Galaganova sends Fedotov and Matugin to assess the damage with Nikitin. The officials soon accept that the building will indeed fall, and return to report this to the Mayor. They all realize that an evacuation of this scale would cause a financial review and reveal years of embezzlement. 

Galaganova and Bogachyov decide to pin the expected building collapse on Fedotov and Matugin. Together with Nikitin, Fedotov and Matugin are instructed by Sayapin, the police chief, that arrangements are being made for evacuation. The trio are put into a police van and taken allegedly to meet Galaganova, but instead, they are driven to a remote location on the city outskirts.

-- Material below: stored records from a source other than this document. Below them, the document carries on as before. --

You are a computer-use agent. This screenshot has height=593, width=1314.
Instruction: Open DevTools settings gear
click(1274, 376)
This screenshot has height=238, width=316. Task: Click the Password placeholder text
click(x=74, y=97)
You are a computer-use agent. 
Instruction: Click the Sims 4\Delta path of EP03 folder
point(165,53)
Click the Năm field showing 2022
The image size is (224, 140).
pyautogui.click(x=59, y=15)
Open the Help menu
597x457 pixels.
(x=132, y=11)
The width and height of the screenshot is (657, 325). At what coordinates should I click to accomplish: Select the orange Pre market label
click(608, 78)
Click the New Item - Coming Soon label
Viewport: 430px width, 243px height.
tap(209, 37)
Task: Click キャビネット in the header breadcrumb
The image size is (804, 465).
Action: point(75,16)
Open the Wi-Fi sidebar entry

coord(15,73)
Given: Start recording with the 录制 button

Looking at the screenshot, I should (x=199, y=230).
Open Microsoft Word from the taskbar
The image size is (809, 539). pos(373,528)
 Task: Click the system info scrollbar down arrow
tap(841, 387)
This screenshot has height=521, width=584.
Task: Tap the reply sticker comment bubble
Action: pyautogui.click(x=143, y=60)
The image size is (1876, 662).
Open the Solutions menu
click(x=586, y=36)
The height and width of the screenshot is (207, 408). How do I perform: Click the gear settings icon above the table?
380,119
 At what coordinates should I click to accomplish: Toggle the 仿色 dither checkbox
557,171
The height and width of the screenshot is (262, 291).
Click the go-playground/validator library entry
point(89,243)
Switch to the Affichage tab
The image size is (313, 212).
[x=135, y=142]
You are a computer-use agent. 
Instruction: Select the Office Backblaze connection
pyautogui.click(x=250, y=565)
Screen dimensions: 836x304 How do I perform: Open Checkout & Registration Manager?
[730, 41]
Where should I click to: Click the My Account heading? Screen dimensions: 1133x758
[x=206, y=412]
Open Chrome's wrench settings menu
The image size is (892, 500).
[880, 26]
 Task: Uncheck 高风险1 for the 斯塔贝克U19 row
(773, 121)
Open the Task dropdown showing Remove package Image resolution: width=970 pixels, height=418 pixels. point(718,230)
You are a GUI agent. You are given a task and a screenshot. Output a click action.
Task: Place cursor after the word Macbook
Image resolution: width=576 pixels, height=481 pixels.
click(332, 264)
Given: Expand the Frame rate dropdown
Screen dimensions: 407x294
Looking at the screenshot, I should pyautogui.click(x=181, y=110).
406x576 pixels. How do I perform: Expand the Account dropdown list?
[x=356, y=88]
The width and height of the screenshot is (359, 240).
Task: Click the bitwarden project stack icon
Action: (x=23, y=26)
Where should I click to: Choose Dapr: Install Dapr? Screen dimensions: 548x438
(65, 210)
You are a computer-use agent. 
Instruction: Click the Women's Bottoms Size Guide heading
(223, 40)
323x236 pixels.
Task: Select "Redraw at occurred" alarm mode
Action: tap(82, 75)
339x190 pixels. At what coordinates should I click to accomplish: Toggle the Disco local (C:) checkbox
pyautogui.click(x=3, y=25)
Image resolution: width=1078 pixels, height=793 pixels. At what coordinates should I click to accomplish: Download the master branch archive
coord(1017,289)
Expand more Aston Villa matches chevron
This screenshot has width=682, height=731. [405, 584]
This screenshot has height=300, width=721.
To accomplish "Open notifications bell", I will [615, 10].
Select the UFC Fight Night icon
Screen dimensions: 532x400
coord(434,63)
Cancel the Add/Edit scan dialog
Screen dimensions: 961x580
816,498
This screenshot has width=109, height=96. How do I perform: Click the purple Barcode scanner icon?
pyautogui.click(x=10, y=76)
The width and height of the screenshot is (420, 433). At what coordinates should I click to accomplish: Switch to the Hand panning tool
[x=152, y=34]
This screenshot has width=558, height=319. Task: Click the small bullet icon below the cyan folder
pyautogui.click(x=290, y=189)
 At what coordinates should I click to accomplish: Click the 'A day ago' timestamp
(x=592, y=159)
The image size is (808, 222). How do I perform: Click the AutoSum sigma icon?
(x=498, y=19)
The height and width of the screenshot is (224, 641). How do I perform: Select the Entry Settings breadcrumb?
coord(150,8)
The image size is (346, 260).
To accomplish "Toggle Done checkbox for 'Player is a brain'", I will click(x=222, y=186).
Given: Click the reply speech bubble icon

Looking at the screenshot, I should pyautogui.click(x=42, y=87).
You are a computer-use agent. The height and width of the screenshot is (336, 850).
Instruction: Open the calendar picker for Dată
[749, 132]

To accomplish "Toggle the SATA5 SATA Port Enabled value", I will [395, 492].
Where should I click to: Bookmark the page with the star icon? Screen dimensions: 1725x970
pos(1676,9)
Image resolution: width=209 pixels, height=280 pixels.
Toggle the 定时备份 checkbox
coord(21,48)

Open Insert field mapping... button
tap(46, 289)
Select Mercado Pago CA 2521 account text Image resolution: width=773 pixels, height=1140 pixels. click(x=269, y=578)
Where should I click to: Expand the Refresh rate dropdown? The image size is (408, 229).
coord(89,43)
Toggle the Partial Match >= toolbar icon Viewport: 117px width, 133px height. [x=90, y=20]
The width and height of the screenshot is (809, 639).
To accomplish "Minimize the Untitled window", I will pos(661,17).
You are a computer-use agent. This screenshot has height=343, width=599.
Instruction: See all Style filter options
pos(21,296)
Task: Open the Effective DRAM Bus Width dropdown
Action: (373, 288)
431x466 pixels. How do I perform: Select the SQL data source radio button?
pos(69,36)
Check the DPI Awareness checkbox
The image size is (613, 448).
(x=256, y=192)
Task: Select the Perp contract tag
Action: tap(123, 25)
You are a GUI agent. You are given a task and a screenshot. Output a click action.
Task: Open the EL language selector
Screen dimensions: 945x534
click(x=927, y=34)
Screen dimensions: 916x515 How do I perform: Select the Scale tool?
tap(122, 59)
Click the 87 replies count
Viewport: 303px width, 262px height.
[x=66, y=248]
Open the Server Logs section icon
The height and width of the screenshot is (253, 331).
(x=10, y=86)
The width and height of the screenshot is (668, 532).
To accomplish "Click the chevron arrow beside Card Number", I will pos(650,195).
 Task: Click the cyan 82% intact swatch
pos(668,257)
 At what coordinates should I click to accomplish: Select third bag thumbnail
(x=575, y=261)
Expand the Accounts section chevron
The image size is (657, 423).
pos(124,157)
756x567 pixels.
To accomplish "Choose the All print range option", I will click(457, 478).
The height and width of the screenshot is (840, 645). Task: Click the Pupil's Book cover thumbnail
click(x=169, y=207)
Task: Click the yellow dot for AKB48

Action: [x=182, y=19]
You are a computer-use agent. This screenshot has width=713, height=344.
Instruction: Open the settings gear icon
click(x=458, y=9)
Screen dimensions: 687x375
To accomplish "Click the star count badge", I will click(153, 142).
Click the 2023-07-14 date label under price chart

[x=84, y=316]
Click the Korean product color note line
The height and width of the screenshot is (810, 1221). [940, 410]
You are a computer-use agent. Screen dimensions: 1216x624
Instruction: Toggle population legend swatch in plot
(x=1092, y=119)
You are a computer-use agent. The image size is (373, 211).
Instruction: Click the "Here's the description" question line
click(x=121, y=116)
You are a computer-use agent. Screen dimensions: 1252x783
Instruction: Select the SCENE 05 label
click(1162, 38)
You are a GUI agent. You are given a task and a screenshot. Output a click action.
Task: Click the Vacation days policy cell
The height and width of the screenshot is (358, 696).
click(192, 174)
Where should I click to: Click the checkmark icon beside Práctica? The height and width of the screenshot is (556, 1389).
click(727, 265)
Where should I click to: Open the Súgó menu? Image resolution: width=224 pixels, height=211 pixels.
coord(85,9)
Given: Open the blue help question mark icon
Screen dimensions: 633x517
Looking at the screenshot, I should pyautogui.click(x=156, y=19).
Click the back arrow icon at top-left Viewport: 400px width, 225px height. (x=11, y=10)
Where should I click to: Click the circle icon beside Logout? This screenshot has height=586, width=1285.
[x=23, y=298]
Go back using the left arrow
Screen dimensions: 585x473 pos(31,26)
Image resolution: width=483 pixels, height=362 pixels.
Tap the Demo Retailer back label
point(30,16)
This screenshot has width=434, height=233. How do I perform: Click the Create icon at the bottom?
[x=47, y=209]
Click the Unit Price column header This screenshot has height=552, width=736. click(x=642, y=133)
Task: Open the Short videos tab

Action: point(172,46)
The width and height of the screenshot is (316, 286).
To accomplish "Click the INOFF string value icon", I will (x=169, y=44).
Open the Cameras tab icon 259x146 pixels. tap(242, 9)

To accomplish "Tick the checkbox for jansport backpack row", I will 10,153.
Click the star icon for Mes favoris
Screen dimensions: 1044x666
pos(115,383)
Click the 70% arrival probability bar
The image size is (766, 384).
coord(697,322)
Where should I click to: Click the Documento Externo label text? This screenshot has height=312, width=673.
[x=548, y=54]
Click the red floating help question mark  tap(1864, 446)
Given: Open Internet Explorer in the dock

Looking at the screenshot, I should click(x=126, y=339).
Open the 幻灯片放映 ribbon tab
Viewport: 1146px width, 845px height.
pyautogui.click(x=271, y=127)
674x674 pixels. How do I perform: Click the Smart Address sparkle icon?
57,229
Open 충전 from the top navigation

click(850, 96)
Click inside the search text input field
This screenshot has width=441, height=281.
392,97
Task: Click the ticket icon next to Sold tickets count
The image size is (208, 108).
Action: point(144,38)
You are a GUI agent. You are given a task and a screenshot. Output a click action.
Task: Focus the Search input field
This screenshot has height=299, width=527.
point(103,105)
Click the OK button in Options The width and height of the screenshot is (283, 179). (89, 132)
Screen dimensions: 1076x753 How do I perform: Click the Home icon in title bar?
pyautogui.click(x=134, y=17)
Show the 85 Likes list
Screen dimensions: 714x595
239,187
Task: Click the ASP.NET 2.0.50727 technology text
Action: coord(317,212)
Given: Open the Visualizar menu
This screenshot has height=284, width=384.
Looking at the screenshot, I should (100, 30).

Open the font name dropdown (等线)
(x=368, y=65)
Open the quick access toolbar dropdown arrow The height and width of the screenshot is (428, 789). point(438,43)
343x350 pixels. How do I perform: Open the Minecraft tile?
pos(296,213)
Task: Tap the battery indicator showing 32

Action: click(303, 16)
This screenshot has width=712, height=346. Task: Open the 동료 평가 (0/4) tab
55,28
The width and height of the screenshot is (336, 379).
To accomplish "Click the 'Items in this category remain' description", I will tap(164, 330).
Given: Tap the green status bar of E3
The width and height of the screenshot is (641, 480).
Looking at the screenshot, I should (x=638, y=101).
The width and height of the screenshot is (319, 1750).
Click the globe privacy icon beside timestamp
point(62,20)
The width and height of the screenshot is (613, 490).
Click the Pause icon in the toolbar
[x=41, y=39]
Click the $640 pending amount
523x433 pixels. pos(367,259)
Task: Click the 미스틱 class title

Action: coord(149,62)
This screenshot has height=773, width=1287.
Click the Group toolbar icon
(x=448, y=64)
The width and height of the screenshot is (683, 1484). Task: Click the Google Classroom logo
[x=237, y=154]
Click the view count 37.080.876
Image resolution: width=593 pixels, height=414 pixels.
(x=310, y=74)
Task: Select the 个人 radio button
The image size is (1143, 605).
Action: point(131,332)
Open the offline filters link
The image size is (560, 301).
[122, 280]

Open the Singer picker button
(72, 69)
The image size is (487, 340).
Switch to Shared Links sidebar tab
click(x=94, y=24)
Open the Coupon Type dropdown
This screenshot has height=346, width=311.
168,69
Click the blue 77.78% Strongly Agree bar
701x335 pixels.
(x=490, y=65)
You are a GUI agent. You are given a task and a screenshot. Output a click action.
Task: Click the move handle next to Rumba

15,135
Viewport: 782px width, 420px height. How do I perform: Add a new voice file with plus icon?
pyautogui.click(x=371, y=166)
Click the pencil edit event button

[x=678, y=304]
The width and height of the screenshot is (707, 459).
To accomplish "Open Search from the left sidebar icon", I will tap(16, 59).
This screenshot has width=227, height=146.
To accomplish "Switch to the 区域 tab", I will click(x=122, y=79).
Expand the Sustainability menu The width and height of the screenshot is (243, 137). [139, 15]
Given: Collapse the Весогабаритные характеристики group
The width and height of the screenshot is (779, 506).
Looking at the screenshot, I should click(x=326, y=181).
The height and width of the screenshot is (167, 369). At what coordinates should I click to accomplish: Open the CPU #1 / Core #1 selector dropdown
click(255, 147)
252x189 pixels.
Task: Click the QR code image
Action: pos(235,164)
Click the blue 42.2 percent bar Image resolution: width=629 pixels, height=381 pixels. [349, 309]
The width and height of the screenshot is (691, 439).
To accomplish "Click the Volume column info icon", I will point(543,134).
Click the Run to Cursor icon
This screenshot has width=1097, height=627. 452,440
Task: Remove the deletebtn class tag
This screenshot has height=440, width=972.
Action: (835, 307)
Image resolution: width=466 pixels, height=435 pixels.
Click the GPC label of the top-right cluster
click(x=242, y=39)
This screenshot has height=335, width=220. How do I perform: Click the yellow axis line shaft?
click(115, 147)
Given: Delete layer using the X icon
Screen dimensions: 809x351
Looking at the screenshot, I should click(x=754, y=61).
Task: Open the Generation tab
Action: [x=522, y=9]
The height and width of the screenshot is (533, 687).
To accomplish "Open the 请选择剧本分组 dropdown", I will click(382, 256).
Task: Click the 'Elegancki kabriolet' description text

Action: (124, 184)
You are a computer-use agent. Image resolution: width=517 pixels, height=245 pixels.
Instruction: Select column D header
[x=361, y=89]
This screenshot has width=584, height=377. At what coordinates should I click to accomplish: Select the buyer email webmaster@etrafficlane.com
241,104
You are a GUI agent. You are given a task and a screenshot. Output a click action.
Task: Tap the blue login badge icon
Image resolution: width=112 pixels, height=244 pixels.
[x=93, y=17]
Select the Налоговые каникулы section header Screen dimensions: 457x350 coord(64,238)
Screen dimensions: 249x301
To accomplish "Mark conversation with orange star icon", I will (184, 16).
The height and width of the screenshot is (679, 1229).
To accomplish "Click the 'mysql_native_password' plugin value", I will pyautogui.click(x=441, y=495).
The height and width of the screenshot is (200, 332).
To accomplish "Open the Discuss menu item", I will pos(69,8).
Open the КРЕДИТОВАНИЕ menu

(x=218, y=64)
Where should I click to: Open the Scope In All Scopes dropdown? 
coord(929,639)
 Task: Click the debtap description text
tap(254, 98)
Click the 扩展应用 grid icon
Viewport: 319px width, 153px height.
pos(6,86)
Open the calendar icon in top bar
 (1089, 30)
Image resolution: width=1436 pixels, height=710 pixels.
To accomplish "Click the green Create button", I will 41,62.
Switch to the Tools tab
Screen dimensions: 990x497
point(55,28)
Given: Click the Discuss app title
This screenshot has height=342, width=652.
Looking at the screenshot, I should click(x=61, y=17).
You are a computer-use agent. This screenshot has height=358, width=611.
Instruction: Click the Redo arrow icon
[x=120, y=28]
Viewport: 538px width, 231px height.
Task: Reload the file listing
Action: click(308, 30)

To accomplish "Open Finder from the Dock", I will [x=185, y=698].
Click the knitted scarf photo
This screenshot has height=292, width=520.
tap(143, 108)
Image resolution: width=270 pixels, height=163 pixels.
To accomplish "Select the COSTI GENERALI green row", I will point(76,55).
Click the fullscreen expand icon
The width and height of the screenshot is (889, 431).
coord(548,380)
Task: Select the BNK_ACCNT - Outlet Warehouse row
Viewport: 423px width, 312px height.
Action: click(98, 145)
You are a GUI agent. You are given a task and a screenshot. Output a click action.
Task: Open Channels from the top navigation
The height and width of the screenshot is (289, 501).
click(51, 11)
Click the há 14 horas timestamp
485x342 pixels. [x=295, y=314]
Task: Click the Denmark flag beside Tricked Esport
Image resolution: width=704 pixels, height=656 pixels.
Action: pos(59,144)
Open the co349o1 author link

It becomes clear to them that Galaganova is covering her tracks by eliminating them, to pin the eventual collapse of the building on them. Fedotov pleads with the policemen to release Nikitin and they reluctantly agree, instructing him to leave the city with his family immediately. Matugin and Fedotov are executed.

Despite Dima's efforts, no one is evacuating the building. Dima takes matters into his own hands, going banging from door to door urging residents to leave before the building collapses. “We live like animals and we die like animals because we are nobodies to each other”, Dima stresses to his wife Masha when she refuses to care about the wellbeing of others. Despite his bravery, he gets attacked for disrupting the entire building, as no one believes him or supports his efforts. 

The final scene is Dima laying in a fetal position after getting punched by arrogant and annoyed residents. The fate of the residents is left in the arms of the viewer's imagination.

Cast
 Artyom Bystrov as Dima Nikitin, an idealistic plumber 
 Natalya Surkova as Nina Galaganova, town mayor
 Boris Nevzorov as Fedotov, deceitful boss of Dima 
 Yuriy Tsurilo as Bogachyov
 Kirill Polukhin as Matyugin 
 Maksim Pinsker as Sayapin

Cinematography
The film’s grave use of dark settings, unhappy characters, and dreary lighting helps carry the narrative of painful reality. The story could’ve easily fit into an account of how an idealistic man saves a collapsing building but instead the film focuses on shining light on tragedy of penurious living situations.

Reception
The Fool has received generally positive reviews from critics. On Rotten Tomatoes, the film holds a rating of 93%, based on 14 reviews, with an average rating of 7.7/10. On Metacritic the film has a score of 83 out of 100, based on 7 critics, indicating "universal acclaim".

Peter Debruge of Variety magazine wrote: "Frank Capra would have approved of The Fool, a forceful Russian drama in which a lone plumber stands up to a corrupt system on behalf of the people living in a squalid apartment building."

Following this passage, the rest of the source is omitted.